It is interesting to note that both the colonel and the scientist reacted in the same way. We’re not fools—we were there—we saw it— they didn’t. What do they want for proof?
CHAPTER SIXTEEN
The Hierarchy Ponders
By early January 1953 the scientists who were to be members of our panel of experts had been contacted and had agreed to sit in judgment of the UFO. In turn, we agreed to give them every detail about the UFO.
We had our best reports for them to read, and we were going to show them the two movies that some intelligence officers considered as the “positive proof”—the Tremonton Movie and the Montana Movie.
When this high court convened on the morning of January 12, the first thing it received was its orders; one of three verdicts would be acceptable:
All UFO reports are explainable as known objects or natural phenomena; therefore the investigation should be permanently discontinued.
The UFO reports do not contain enough data upon which to base a final conclusion. Project Blue Book should be continued in hopes of obtaining better data.
The UFO’s are interplanetary spacecraft.
The written verdict, the group was told, would be given to the National Security Council, a council made up of the directors of all U.S. intelligence agencies, and thence it would go to the President of the United States—if they should decide that the UFO’s were interplanetary spacecraft.
Because of military regulations, the names of the panel members, like the names of so many other people associated with the UFO story, cannot be revealed. Two of the men had made names for themselves as practical physicists—they could transform the highest theory for practical uses. One of these men had developed the radar that pulled us out of a big hole at the beginning of World War II, and the other had been one of the fathers of the H-bomb. Another of the panel members is now the chief civilian adviser to one of our top military commanders, and another was an astronomer whose unpublished fight to get the UFO recognized is respected throughout scientific circles. There was a man who is noted for his highly theoretical physics and mathematics, and another who had pioneered operations research during World War II. The sixth member of the panel had been honored by the American Rocket Society and the International Astronautical Federation for his work in moving space travel from the Buck Rogers realm to the point of near reality and who is now a rocket expert.
It was an impressive collection of top scientific talent.
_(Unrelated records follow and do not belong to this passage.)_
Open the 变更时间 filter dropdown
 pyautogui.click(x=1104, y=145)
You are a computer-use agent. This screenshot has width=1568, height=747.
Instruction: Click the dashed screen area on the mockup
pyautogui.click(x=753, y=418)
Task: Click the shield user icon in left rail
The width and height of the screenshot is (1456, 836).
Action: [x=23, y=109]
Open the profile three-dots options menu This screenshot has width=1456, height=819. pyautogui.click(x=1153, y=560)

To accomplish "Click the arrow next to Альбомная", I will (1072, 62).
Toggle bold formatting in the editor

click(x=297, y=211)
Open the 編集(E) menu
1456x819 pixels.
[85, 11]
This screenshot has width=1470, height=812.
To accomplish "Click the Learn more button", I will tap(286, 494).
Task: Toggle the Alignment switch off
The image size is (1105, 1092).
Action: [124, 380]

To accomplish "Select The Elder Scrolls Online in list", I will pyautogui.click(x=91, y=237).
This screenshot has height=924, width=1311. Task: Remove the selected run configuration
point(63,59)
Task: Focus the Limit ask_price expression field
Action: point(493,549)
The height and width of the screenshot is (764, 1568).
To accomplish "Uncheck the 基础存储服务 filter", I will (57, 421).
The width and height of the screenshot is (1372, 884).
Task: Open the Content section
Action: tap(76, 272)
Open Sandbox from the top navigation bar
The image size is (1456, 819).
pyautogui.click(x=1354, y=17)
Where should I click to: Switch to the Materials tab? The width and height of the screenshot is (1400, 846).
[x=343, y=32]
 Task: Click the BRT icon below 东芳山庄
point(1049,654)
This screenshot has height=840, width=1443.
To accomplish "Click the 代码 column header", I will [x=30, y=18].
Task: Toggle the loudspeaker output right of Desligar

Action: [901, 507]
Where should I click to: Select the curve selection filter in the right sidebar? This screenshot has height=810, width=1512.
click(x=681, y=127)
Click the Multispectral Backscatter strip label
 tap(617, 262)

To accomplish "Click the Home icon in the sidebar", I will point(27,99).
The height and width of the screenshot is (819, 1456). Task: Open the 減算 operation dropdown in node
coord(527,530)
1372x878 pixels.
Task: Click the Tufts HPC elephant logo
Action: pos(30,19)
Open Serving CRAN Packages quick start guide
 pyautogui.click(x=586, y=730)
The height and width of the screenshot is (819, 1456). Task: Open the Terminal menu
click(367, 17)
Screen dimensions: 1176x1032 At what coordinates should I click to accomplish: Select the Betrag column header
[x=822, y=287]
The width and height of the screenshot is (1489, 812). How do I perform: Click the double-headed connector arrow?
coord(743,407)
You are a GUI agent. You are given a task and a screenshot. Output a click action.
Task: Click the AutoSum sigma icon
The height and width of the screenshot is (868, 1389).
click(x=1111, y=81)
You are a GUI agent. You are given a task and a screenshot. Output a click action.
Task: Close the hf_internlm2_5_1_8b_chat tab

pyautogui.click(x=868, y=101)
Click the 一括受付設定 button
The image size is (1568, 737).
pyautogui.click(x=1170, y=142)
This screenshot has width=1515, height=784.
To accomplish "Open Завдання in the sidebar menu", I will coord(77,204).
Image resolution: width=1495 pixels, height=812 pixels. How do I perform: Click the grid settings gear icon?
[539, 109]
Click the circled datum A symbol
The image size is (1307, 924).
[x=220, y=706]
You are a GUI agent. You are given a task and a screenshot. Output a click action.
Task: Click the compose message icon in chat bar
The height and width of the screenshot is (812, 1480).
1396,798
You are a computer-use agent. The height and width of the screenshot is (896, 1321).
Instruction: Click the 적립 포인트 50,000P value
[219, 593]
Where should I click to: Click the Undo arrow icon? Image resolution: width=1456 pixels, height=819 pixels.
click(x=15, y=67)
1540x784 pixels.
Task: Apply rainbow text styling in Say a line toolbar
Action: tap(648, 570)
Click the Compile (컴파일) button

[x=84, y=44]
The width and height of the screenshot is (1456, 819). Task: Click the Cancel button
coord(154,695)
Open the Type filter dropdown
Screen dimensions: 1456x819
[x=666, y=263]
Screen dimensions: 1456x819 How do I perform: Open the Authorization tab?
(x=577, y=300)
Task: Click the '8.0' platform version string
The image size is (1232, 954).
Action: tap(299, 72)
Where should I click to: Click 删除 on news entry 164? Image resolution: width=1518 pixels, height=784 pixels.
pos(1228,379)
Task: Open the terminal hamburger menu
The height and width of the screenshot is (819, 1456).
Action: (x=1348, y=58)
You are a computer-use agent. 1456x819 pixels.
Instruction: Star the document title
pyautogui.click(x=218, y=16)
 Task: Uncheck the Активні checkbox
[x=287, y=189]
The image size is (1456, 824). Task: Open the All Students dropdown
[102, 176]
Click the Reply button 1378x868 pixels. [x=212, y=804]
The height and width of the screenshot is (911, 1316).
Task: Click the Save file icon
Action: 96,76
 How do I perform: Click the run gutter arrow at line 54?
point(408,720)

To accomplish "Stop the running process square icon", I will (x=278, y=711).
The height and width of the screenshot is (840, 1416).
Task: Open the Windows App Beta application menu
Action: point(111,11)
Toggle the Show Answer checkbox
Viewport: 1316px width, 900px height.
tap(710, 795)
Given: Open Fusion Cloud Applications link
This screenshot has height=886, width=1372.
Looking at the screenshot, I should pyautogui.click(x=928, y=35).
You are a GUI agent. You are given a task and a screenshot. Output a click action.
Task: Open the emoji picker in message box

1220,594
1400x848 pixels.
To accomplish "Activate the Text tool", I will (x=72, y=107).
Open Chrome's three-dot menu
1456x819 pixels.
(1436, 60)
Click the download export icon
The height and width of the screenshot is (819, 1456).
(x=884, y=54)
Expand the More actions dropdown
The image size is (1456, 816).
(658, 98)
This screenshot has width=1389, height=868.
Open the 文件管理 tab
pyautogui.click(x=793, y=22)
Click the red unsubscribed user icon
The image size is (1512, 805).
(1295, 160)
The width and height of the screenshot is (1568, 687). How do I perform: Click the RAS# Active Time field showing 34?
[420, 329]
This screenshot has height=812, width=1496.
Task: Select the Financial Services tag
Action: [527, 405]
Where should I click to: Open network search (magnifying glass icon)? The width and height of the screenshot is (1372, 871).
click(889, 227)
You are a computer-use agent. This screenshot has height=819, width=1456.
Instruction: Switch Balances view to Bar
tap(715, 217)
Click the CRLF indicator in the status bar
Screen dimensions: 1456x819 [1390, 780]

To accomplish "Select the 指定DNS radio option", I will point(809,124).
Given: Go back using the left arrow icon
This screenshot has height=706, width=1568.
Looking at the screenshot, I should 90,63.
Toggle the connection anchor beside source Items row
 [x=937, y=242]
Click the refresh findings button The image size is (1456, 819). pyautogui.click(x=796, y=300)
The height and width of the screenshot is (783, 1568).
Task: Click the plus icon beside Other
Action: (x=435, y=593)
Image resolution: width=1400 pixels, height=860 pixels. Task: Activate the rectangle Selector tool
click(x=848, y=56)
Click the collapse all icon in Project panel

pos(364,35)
During the first two days of the meeting I reviewed our findings for the scientists. Since June 1947, when the first UFO report had been made, ATIC had analyzed 1,593 UFO reports. About 4,400 had actually been received, but all except 1,593 had been immediately rejected for analysis. From our studies, we estimated that ATIC received reports of only 10 per cent of the UFO sightings that were made in the United States, therefore in five and a half years something like 44,000 UFO sightings had been made.